Since the news of the Spithead settlement the hands had been calmer, but orders to proceed into the Thames had revived the tension. In the way that these things happen, word had got out that their lordships were contemplating using the North Sea squadron against the mutineers at the Nore, and Bligh was too notorious a figure to temper speculation on the issue.
The chant of the leadsman was monotonous so that, distracted by larger events and the personal certainty that the Nore mutiny was made the more hideous by the presence of Capitaine Santhonax, Drinkwater had to force himself to concentrate upon the soundings. They were well into the estuary now and should fetch the Nubb buoy in about three hours as the ebb eased.
'By the deep four.'
'Sommat ahead, sir!' The sudden cry from the lookout forward.
'What is it?' He went forward, peering into the damp grey murk.
'Dunno sir… buoy?' If it was then their reckoning was way out.
'There sir! See it?'
'No… yes!' Almost right ahead, slightly to starboard. They would pass very close, close enough to identify it.
''s a boat, sir!'
It was a warship's launch, coming out of a dense mist a bowsprit's length ahead of them. It had eight men in it and he heard quite distinctly a voice say, 'It's another bleeding buoy yacht…', and a contradictory: 'No, it's a man o'war cutter…'
Mutually surprised, the two craft passed. The launch's men lay on their oars, the blades so close to Kestrel's side that the water drops from their ends fell into the rippling along the cutter's waterline. Curiously the Kestrels stared at the men in the boat who glared defiantly back. There was a sudden startled gasp, a quick movement, a flash and a bang. A pistol ball tore the hat from Drinkwater's head and made a neat hole in the mainsail. There was a howl of frustration and the mutineers were plying their oars as the launch vanished in the fog astern.

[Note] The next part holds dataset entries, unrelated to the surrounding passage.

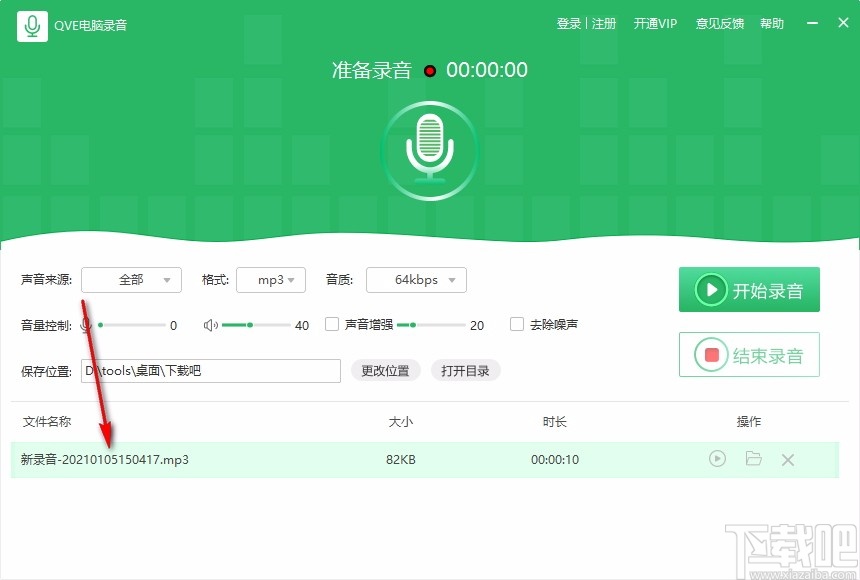Click the 开始录音 button
The image size is (860, 580).
(749, 289)
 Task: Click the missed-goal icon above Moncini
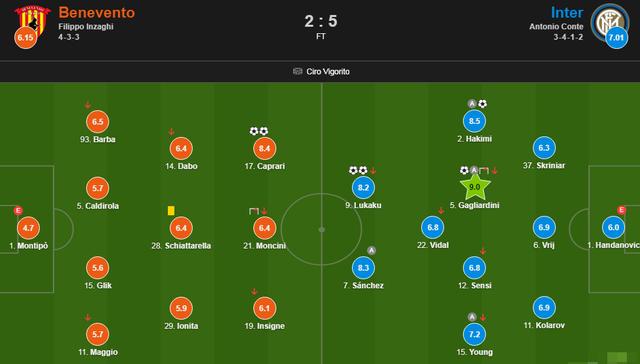point(254,211)
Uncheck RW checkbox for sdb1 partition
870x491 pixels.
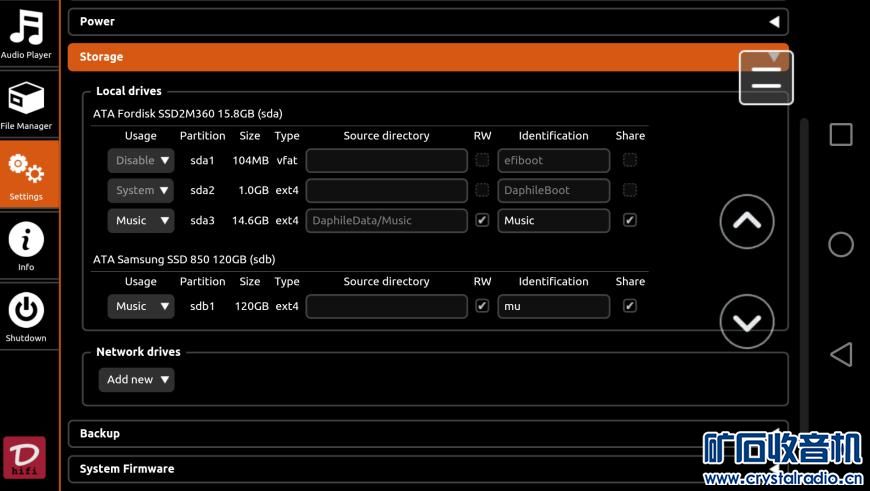[482, 306]
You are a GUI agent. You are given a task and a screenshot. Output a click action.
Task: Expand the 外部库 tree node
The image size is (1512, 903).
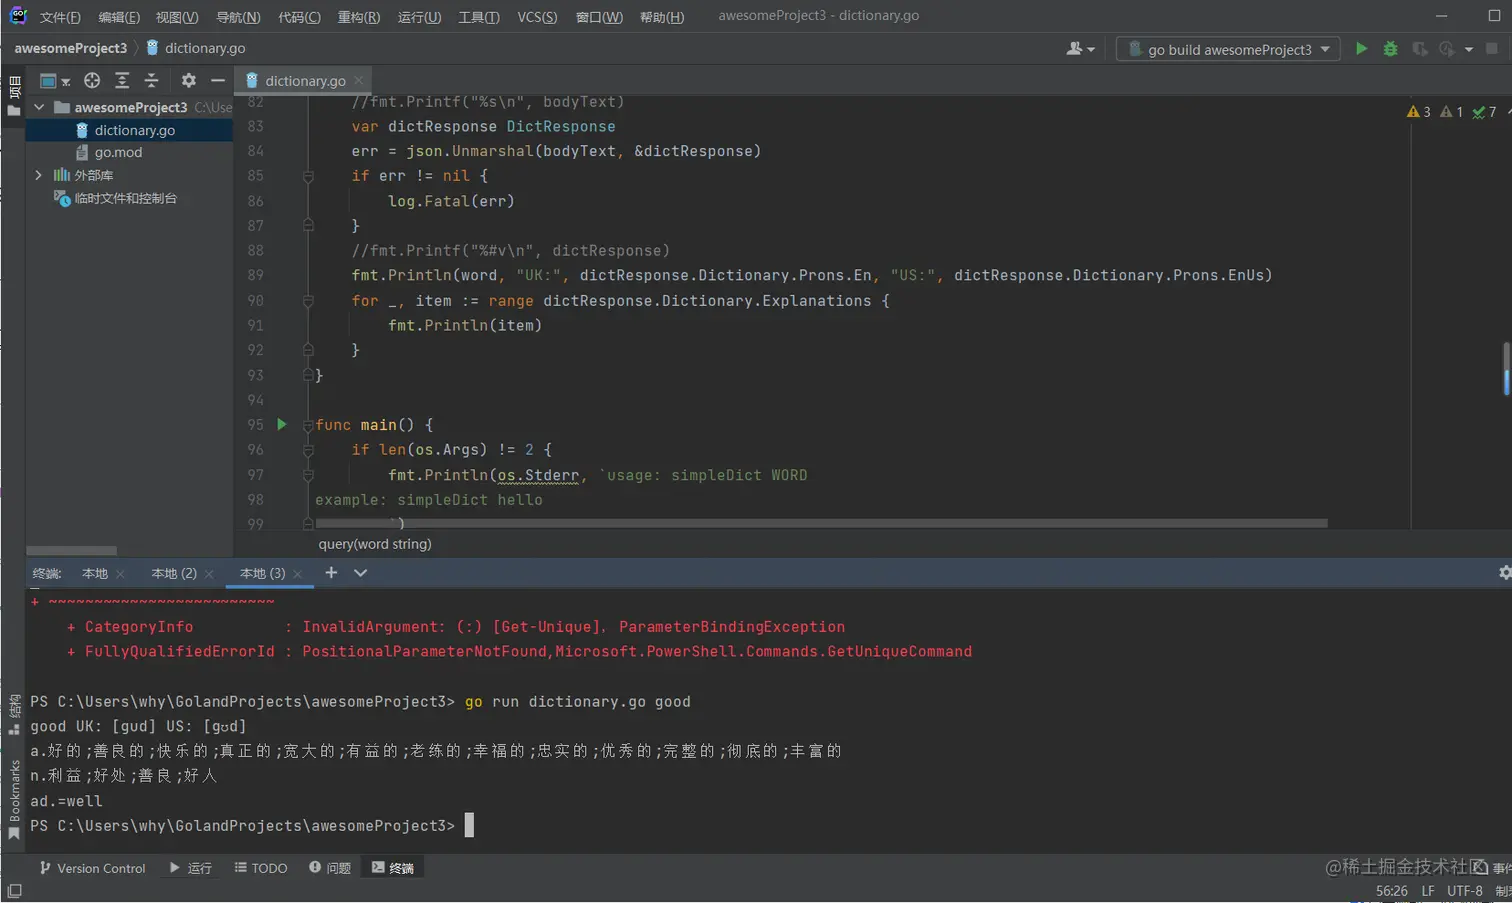coord(38,175)
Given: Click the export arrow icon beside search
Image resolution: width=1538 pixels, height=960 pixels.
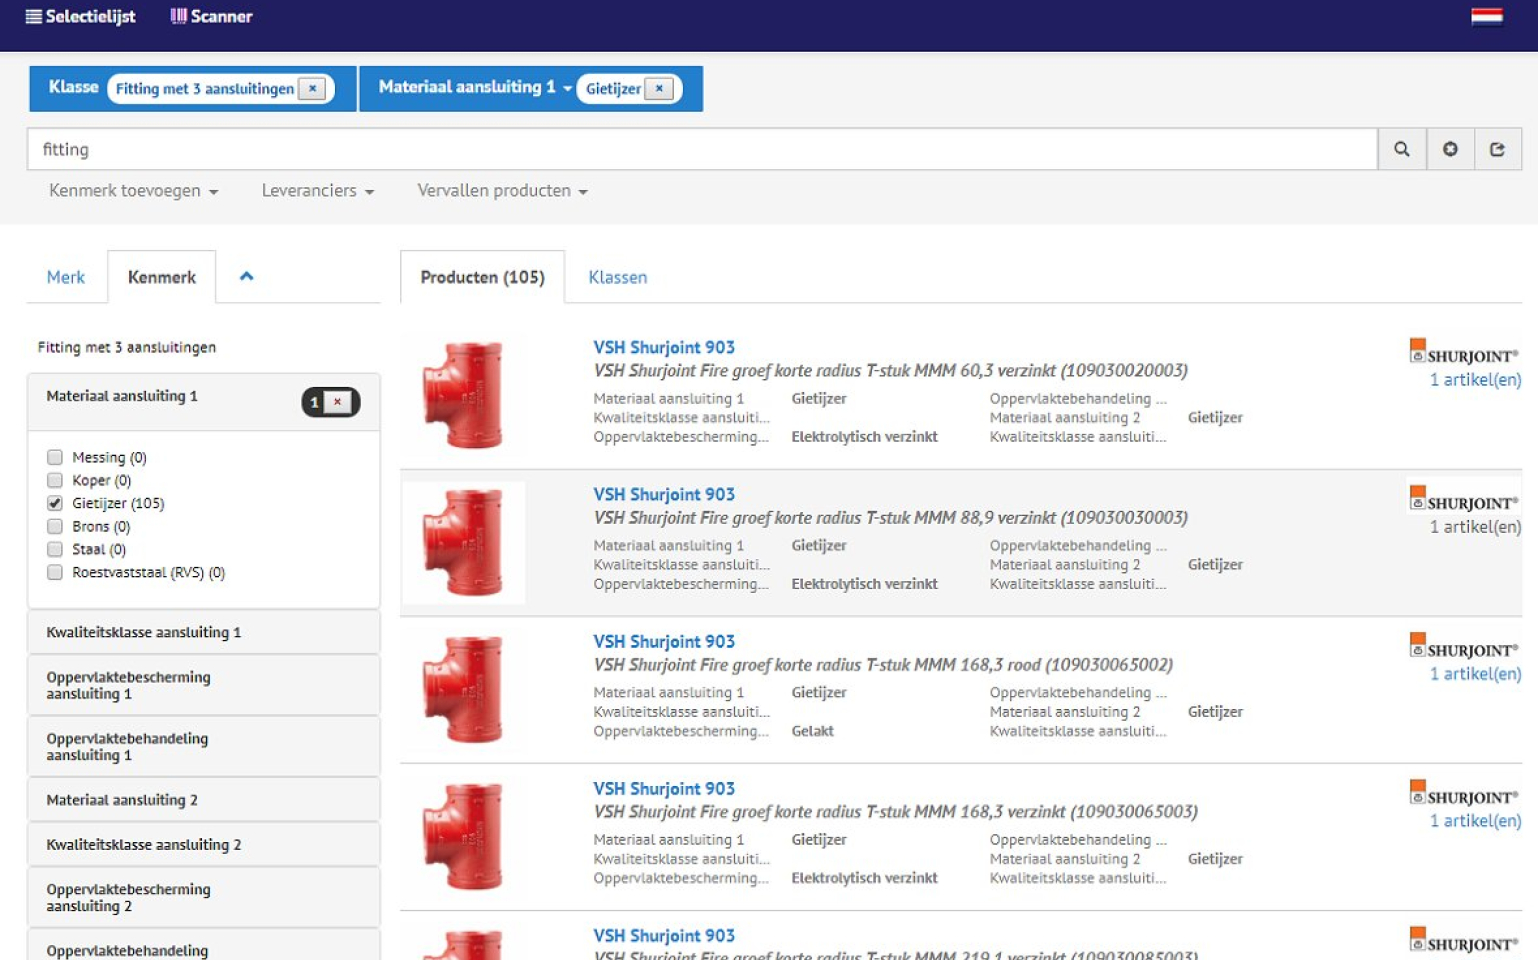Looking at the screenshot, I should click(x=1497, y=149).
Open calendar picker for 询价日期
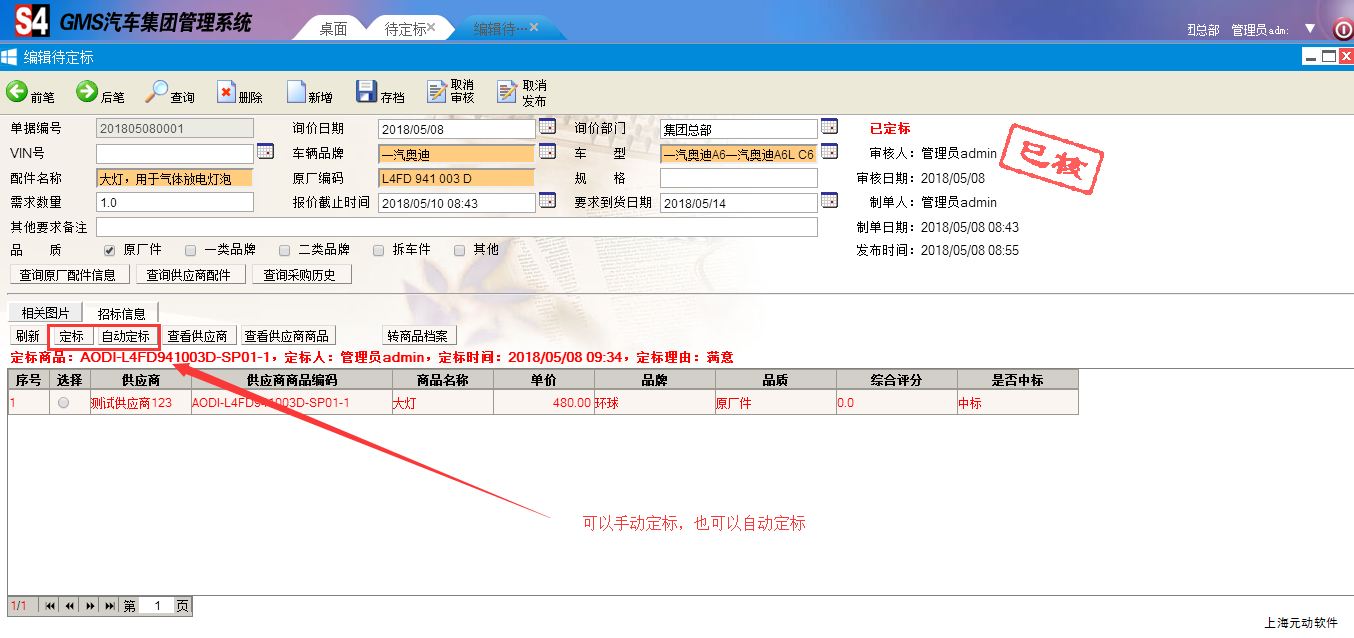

'God's bones!' roared Drinkwater suddenly spinning round. The men were still gaping at him and the vanished boat. 'Let go stuns'l halliards! Let go squares'l halliards! Down helm! Lively now! Lively God damn it!'
The men could not obey fast enough to satisfy Drinkwater's racing mind. He found himself beating his thighs with clenched fists as the cutter turned slowly.
'Come on you bitch, come on,' he muttered, and then he felt the deck move beneath him, ever so slightly upsetting his sense of balance, and another fact struck him.
He had run Kestrel aground.
Kestrel lay at an alarming angle and her sailing master was still writhing with mortification. Used as he had been to the estuary while in the buoy yachts of the Trinity House the situation was profoundly humiliating.
Lieutenant Griffiths had said nothing beyond wearily directing the securing of the cutter against an ingress of water when the tide made. It was fortunate that they had been running before what little wind there was and their centre plates had been housed. The consequences might have been more serious otherwise. An inspection revealed that Kestrel had suffered no damage beyond a dent in the pride of her navigator.